Maurevert regarda autour de lui. Rien ne bougeait... Le cri du malheureux moine, s'il avait été entendu, n'avait éveillé aucune alerte. Froidement, Maurevert se baissa, tâta le froc, sentit le papier, déchira l'étoffé du bout de sa dague, et saisit la lettre... Puis, soulevant le cadavre, le dépouilla de son froc, et alors, il le poussa dans l'eau du fossé. Quant au froc, il l'emporta chez lui.

C'est ainsi que périt frère Timothée, victime de sa gourmandise et de son dévouement.

Rentré dans sa chambre, Maurevert ouvrit tranquillement la lettre et se mit à la lire. Voici ce qu'elle contenait:

« Madame,

«J'ai l'honneur et la joie d'aviser Votre Altesse Royale que notre homme s'est soudainement décidé à se mettre en route pour Blois. Il emporte le poignard, le fameux poignard qui lui fut octroyé par l'ange que vous connaissez.

«Si Valois en réchappe, cette fois, il faudra qu'il ait le diable au corps. Je ne sais si l'homme aura le courage de vous venir voir, et c'est pourquoi je vous préviens. Il serait à souhaiter que Votre Altesse Royale pût le découvrir dans Blois et lever ses derniers scrupules, s'il en a: je crois qu'un regard de vous y suffira.

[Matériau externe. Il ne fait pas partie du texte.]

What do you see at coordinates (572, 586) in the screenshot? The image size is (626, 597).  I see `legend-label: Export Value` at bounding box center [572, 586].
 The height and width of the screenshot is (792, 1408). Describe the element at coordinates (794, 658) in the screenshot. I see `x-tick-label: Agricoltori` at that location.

«Je vous prie d'observer qu'il est accompagné d'un gentilhomme qui, sans aucun doute, est des nôtres. Grand, robuste, fière tournure, l'oeil froid et moqueur, ce gentilhomme m'a paru posséder toutes les qualités d'audace, de vigueur et de sang-froid nécessaires pour le grand acte.

«Je suis, madame, de Votre Altesse Royale, le très dévoué serviteur.»

La lettre portait comme signature un signe sans doute convenu et servant de pseudonyme.